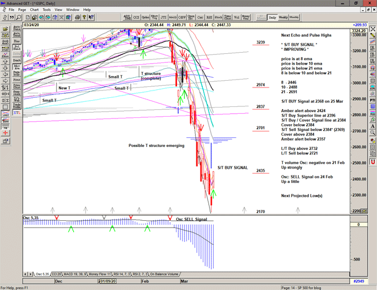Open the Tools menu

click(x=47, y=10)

════

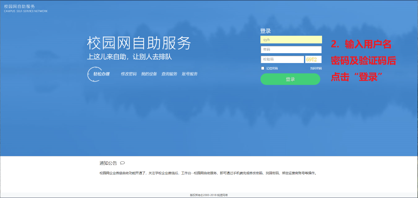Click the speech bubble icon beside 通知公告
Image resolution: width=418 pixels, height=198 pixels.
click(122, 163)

════

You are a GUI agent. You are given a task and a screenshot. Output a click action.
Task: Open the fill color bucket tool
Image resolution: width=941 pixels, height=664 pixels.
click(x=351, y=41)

════

Find every line in the material above that contains the word "Image", matching case exactly, and copy each of those lines in full.

▶ In response:
Image resolution: width=418 pixels, height=198 pixels.
Image resolution: width=941 pixels, height=664 pixels.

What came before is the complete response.